Por Carmela Marcuzzo do Canto Cavalheiro
Advogada, professora de Direito Internacional da Unipampa
Além de todas as implicações que a pandemia da covid-19 traz para a União Europeia, a infecção pelo coronavírus nos centros migratórios evidencia a situação daqueles que residem em moradias inadequadas “temporariamente”. É importante lembrar que o coronavírus chegou no momento em que a Europa vivencia uma grave crise migratória. Após a notícia de que no centro de requerentes de asilo, o chamado asielzoekerscentrum, na cidade de Sneek, na província de Frísia, no norte dos Países Baixos, 22 pessoas haviam sido infectadas, houve a decisão de fechá-lo momentaneamente.
Após a descoberta de um imigrante infectado, uma família foi colocada em quarentena em uma sala reservada com chuveiro e vaso sanitário. Outras pessoas que apresentavam sintomas foram testadas, um quinto das pessoas do centro estavam infectadas. Nos centros de requerentes de asilo, têm-se adotado a política para que os solicitantes realizem o exame caso tenham tido contado com alguém infectado.
Ainda não há casos de hospitalização dos requerentes de asilo, uma das causas a que se atribui é a de se tratar de uma população relativamente jovem em que o vírus não se desenvolveu em estágio mais grave.
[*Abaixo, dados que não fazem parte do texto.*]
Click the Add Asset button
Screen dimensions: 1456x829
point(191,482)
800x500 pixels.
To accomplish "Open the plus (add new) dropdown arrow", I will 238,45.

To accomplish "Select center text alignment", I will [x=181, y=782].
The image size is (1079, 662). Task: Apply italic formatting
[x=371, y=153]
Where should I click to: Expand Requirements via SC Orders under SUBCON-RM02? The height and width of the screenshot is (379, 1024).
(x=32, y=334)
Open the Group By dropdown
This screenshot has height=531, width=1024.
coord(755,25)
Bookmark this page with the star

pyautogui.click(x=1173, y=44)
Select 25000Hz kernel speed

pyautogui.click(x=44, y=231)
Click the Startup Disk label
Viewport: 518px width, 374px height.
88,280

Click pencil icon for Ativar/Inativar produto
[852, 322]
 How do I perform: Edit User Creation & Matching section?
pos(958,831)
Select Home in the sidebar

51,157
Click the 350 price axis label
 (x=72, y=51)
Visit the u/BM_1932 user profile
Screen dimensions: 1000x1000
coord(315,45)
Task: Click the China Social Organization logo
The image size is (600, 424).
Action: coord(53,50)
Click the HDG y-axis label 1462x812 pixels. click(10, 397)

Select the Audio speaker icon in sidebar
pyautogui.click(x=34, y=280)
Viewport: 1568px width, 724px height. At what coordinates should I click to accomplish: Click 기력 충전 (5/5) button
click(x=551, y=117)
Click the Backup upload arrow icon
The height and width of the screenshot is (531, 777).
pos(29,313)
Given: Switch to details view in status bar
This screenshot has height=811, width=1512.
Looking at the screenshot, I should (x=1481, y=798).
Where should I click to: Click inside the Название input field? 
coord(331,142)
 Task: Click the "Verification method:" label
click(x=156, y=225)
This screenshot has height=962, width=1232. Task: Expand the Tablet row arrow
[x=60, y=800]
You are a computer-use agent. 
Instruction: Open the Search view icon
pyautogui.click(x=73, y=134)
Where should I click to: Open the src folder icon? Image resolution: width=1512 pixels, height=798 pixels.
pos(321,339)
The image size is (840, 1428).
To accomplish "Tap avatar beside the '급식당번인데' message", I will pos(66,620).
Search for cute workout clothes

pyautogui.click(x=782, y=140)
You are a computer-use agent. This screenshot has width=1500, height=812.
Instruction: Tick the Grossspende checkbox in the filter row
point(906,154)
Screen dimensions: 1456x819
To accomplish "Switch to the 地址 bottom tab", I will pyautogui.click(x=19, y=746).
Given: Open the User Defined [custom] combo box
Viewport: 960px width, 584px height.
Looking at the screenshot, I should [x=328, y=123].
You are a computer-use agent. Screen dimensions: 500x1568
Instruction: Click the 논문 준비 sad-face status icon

Há receio de haver um surto, tendo em vista que nos centros de requerentes de asilo não há como manter a distância recomendável de 1m50cm entre os residentes. Aqueles migrantes recém-chegados aos Países Baixos geralmente dormem em cômodos com várias pessoas, em beliches, e compartilham cozinhas, banheiros e chuveiros.
Alguns políticos relatam de forma bastante sensível a situação dessas pessoas. A parlamentar neerlandesa, Femke Halsema, do partido verde, em neerlandês Groen Links, nomeada prefeita de Amsterdã com mandato de 2018 a 2023, em seu livro Linkse Lente ("sob a ótica da esquerda"), narra de forma minuciosa a realidade desses centros: “A total falta de privacidade, a burocracia que transforma os seres humanos em números, a solidão vivenciada pelos migrantes que não compreendem o idioma, não conhecem ninguém, não confiam em ninguém, são de dar um nó na garganta”.
Mesmo com o estabelecimento de quotas de asilo para cada Estado-membro, a política da União Europeia para o migrante é bastante questionável e sofre severas críticas. A Agência Europeia de Guarda de Fronteiras e Costeira (Frontex) vigia a costa europeia, enquanto milhares de homens morrem durante a fuga. Simultaneamente, a política da União Europeia no referente à migração tem se mostrado mais liberal do que aquela adotada pelos Estados-membros. Nesse sentido, o Tribunal de Justiça da União Europeia e a Corte Europeia concederam até mais direitos do que os próprios países no âmbito de suas jurisdições internas.
Essa situação tende a se agravar em um período em que os Estados discutem suas políticas internas e regionais durante a pandemia, e no pós-covid-19. Em um cenário de debates sobre o plano de recuperação do coronavírus em que agentes políticos, líderes empresariais, cientistas, acadêmicos e sociedade civil tentam se unir com o intuito de buscarem uma visão ecológica e sustentável para a União Europeia, alguns temas serão prioritários. O receio de que interesses lobistas se sobressaiam em um contexto de tantas incertezas corroborará para que a recuperação econômica per se já ocupe uma pauta considerável dentro do bloco.
Simultaneamente, a partir do momento em que um fluxo maior de migrantes de diversos países busca reconstruir suas vidas na União Europeia motivados por situações como conflitos armados, crises político-econômicas, perseguição política, mudanças climáticas, entre outras, faz-se necessário observar a migração como tema de suma importância hodiernamente. O contexto da covid-19 evidenciou a maior vulnerabilidade daqueles que se encontram em condições de moradia inadequadas, embora estejam vivendo em países desenvolvidos.